■ **CONSIGNAS**:
a) En el texto sobre el tecleteo, ¿por qué Sofía le cerraba a su habitación el paso del calor de la estufa? Explícalo en una a tres oraciones.
b) Copia sin cambios el trozo del texto sobre el tecleteo que empieza con "Pues bien, hablando" y sigue hasta "muy diferentes motivos.".
c) Sigue escribiendo el texto sobre el tecleteo a partir de su última oración.

══ TEXTO FUENTE ══

Mis maestros, aunque no todos, han tecleteado mucho, incluso en medio de las más serias carencias: «Sofía nos contó algunos sucesos notables de la vida de su esposo Pedro Kropotkin. Cuando ya anciano se sentía muy afectado por la enfermedad, trabajaba con todo empeño en su última obra La Ética, que por desgracia no pudo terminar. En la casa de Dmitrov había dos grandes habitaciones. Una servía a Pedro de gabinete de trabajo; en la otra, atendía Sofía los quehaceres de la casa. Las dos habitaciones estaban separadas por un grueso muro en el que, según la costumbre rusa, se había construido una estufa que calentaba ambos departamentos. Pero, como el combustible en el invierno era muy escaso, cerraba Sofía siempre el acceso del calor a su habitación, para que el gabinete de trabajo de Pedro lo recibiese todo a fin de templar el ambiente durante su labor. Pero él descubrió pronto la treta y, cuando ella volvía la espalda, espiaba sin ruido hacia la estufa, y volvía a abrir el cierre, hasta que Sofía tuvo que renunciar al fin a ese recurso»2. Hay muchas maneras de teclear y de tecletear, en la mesa y en el tecleo se conoce al caballero. Dicen que corren malos tiempos para la lírica, pero sólo para quienes disocian lírica y dramática, en lugar del optimismo trágico, que es el pan nuestro de cada día.

Pues bien, hablando de tecletear, ayer recibí un comentario en una revista en la que tengo una columna, el siguiente comentario respecto a mi crítica al egoísmo convencional durante la pandemia:

«Señor Carlos. No me considero cobarde. Y desde muy joven entendí que la muerte es cosa de todos. Creo que todos lo hemos experimentado. Todos hemos sufrido pérdidas de personas desde una demasiado temprana edad, pero nos defendemos como podemos. ¿Eso es cobardía? Eso quizás sea producto de una cultura que evita afrontar a la muerte de cara, por muy diferentes motivos.

═══
══ REGISTROS DEL CONJUNTO ══

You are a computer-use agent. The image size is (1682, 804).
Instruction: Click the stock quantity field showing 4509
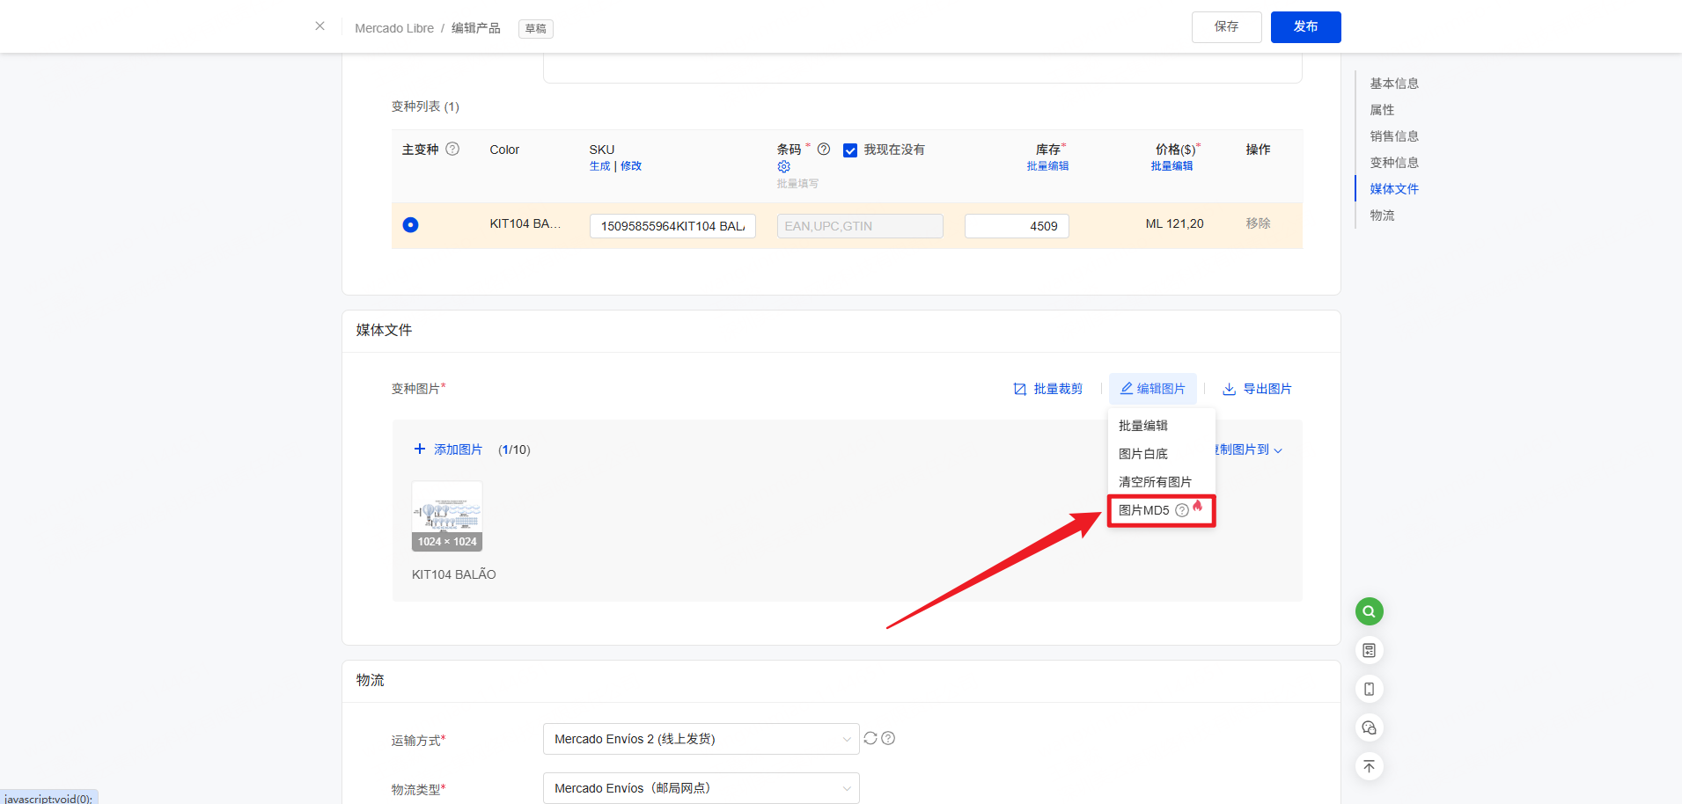1017,226
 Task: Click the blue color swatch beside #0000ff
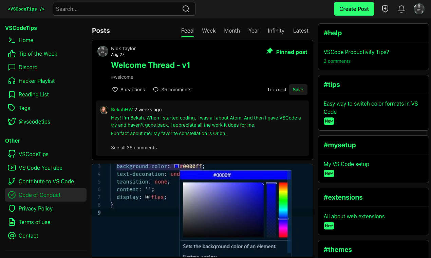click(x=176, y=166)
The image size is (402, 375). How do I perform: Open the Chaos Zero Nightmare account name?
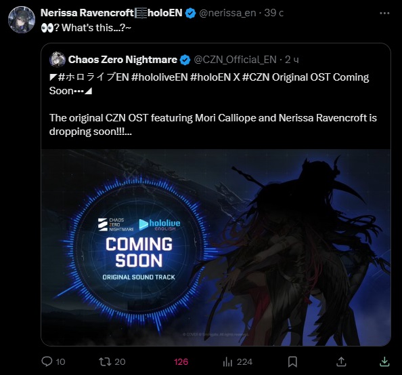click(122, 60)
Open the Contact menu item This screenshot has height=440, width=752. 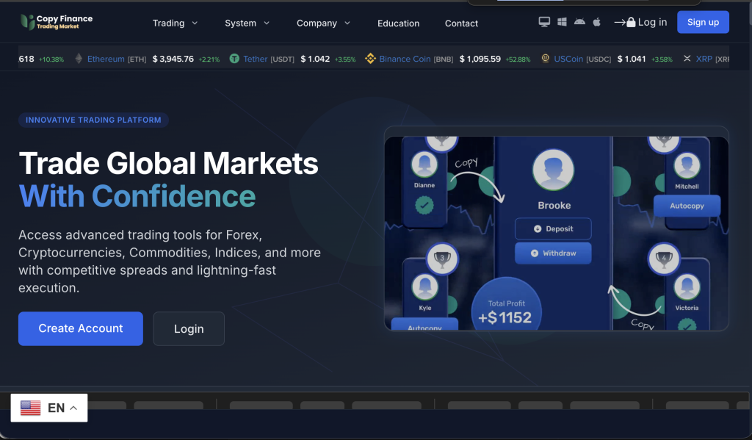point(461,24)
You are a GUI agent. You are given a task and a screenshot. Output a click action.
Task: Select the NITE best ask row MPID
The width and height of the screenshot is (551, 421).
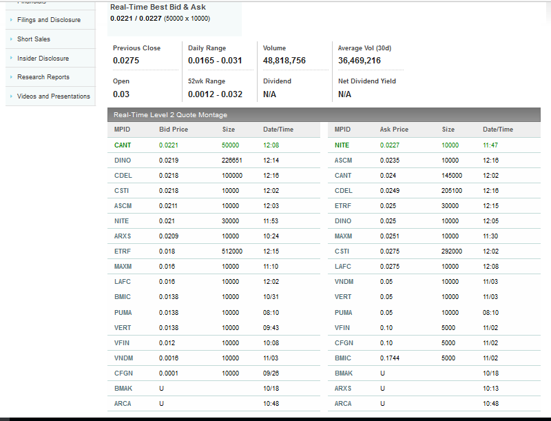coord(342,145)
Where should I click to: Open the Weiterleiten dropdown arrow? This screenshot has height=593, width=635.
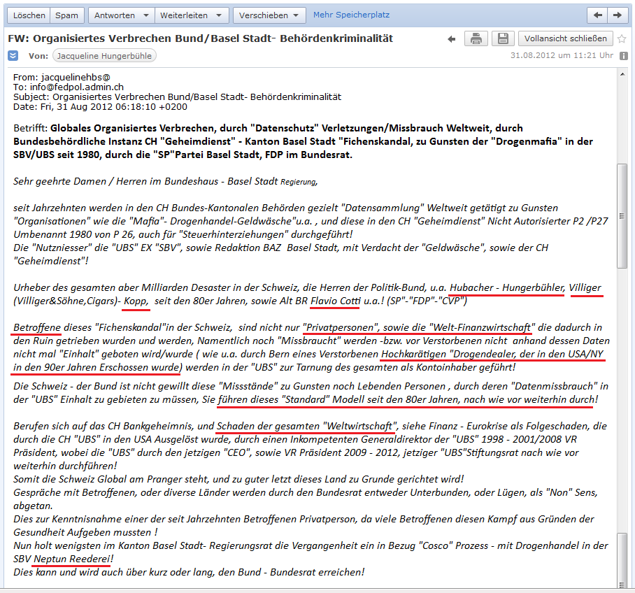click(220, 15)
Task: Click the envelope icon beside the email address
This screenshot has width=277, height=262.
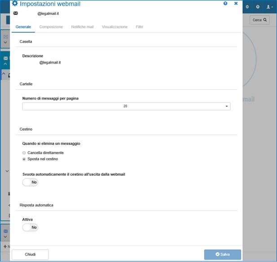Action: pyautogui.click(x=16, y=13)
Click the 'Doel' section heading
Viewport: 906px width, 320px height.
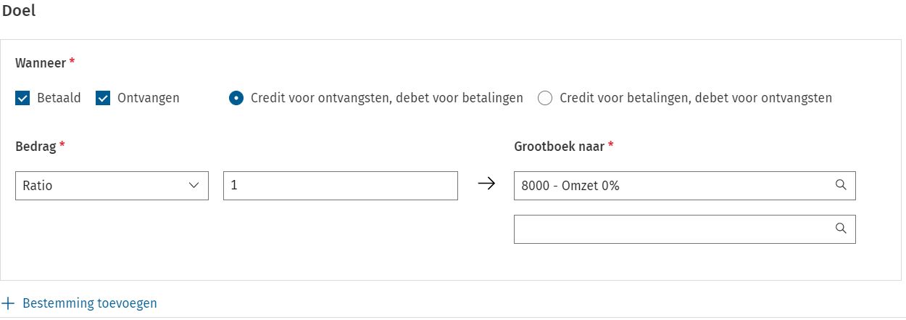pyautogui.click(x=19, y=12)
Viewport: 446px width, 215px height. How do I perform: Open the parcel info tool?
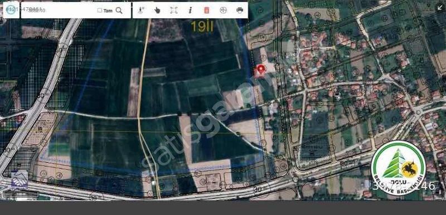point(190,10)
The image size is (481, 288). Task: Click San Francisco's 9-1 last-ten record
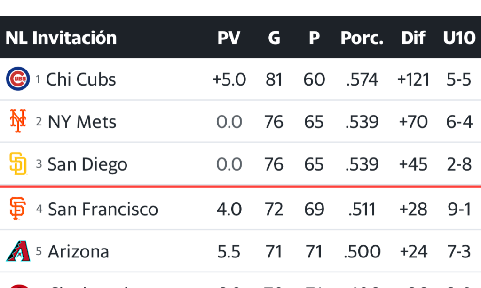459,209
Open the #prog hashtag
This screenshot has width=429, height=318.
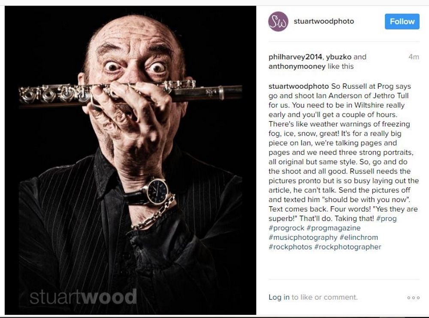[x=387, y=219]

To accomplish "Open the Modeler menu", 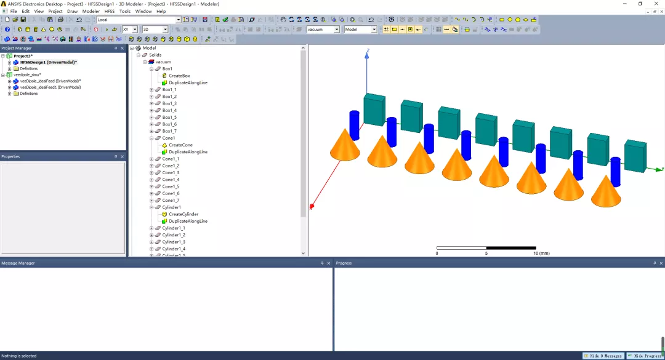I will click(x=91, y=12).
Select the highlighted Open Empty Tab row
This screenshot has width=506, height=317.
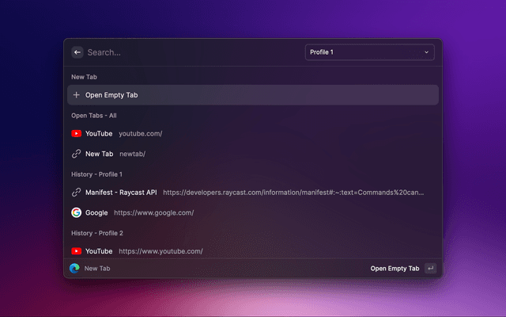(253, 95)
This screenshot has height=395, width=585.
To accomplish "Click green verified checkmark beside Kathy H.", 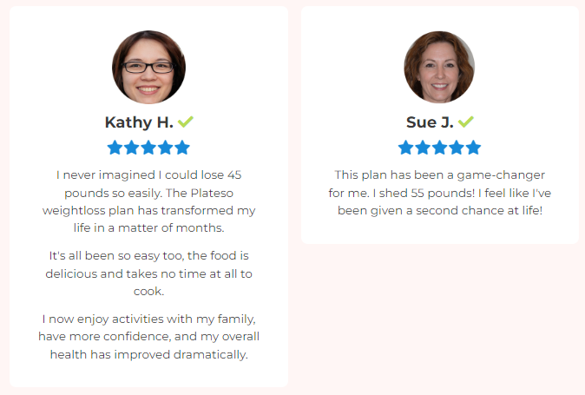I will point(186,122).
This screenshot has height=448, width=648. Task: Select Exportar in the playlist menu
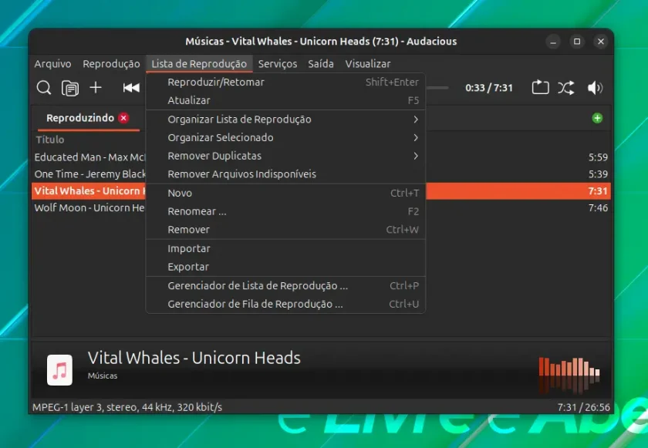click(285, 267)
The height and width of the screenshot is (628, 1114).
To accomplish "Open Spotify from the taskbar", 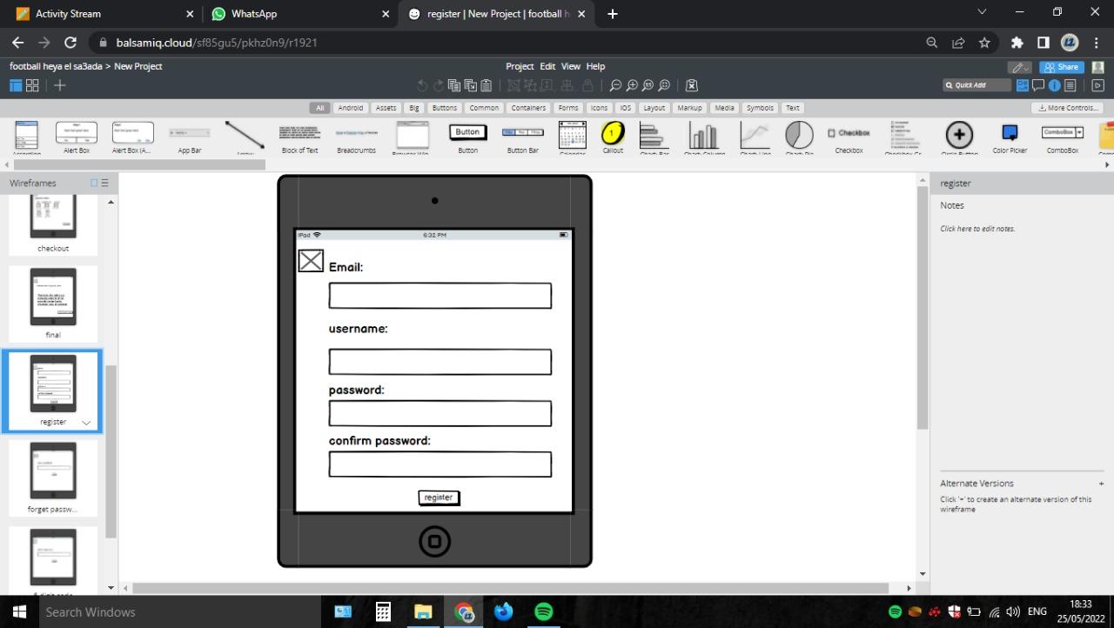I will pyautogui.click(x=543, y=611).
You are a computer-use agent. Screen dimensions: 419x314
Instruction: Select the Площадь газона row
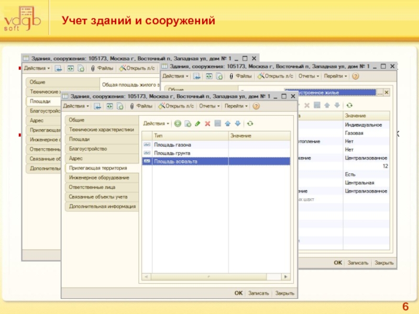pyautogui.click(x=172, y=144)
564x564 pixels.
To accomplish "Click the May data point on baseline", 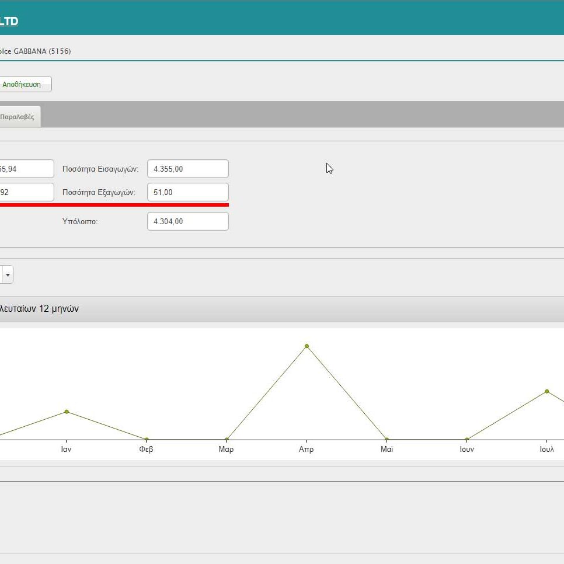I will tap(387, 439).
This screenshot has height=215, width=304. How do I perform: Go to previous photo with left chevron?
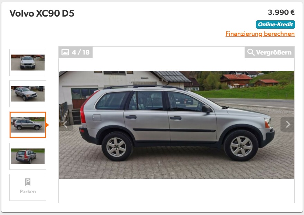(66, 125)
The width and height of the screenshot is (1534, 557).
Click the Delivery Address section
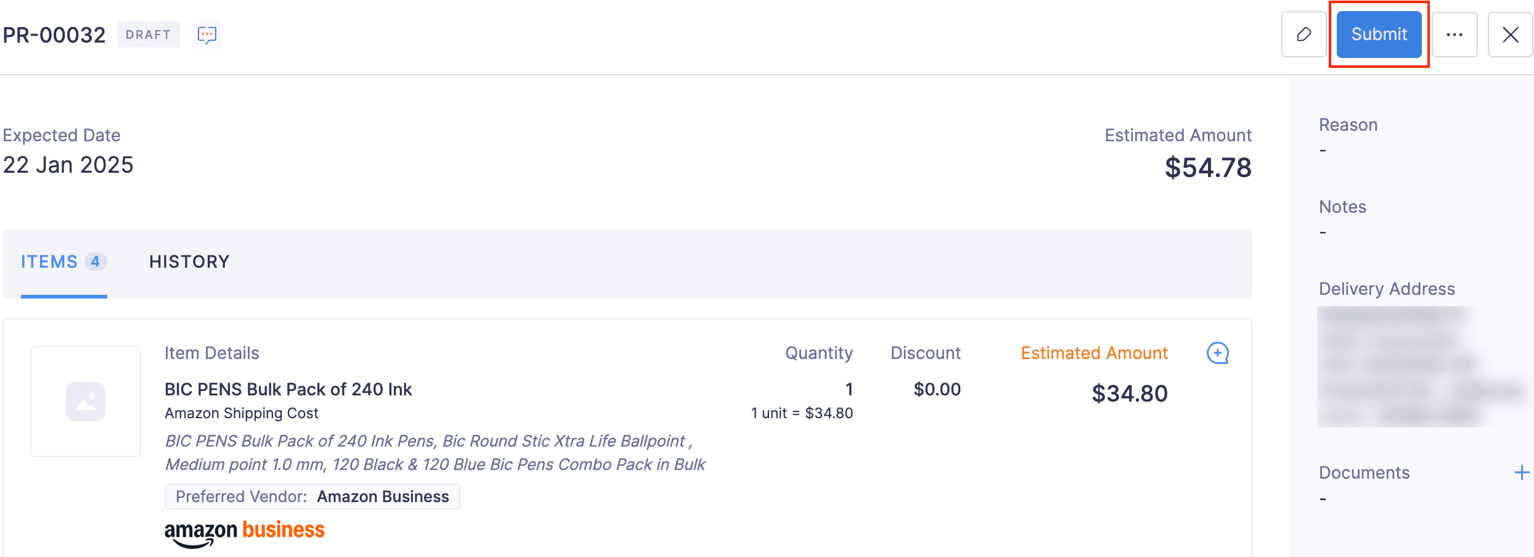point(1387,288)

═══

■ **RESPUESTAS**:
a) Porque en invierno el combustible era muy escaso. Así todo el calor iba al gabinete de trabajo de Pedro y le templaba el ambiente mientras trabajaba.

b)
Pues bien, hablando de tecletear, ayer recibí un comentario en una revista en la que tengo una columna, el siguiente comentario respecto a mi crítica al egoísmo convencional durante la pandemia:

«Señor Carlos. No me considero cobarde. Y desde muy joven entendí que la muerte es cosa de todos. Creo que todos lo hemos experimentado. Todos hemos sufrido pérdidas de personas desde una demasiado temprana edad, pero nos defendemos como podemos. ¿Eso es cobardía? Eso quizás sea producto de una cultura que evita afrontar a la muerte de cara, por muy diferentes motivos.

c)
Me he protegido todo lo que he podido contra este virus. Quizás porque sé lo que es un virus. Pienso seguir protegiéndome. Es un país libre. Usted puede tener o no miedo a este virus, pero le rogaría que se pudiera mascarilla, no por usted, sino por mí. Por muy valiente que sea usted y no le tenga miedo a la muerte. Trato de no tejérselo, de hecho, si de repente me quitasen las pilas, a lo mejor hasta me las quitaba personalmente. Pero mire usted, que me tengan intubada un mes con respiración asistida o sencillamente morir por asfixia, no me apetece en absoluto. Lo siento, pero si no digo nada me siento como que de alguna manera estoy de acuerdo con todo lo que dice. Y no es el caso. Me ha molestado profundamente algunas de las cosas que con toda impunidad ha dicho. Y no me voy a callar. Se llama supervivencia, no cobardía. Cosa de los seres vivos».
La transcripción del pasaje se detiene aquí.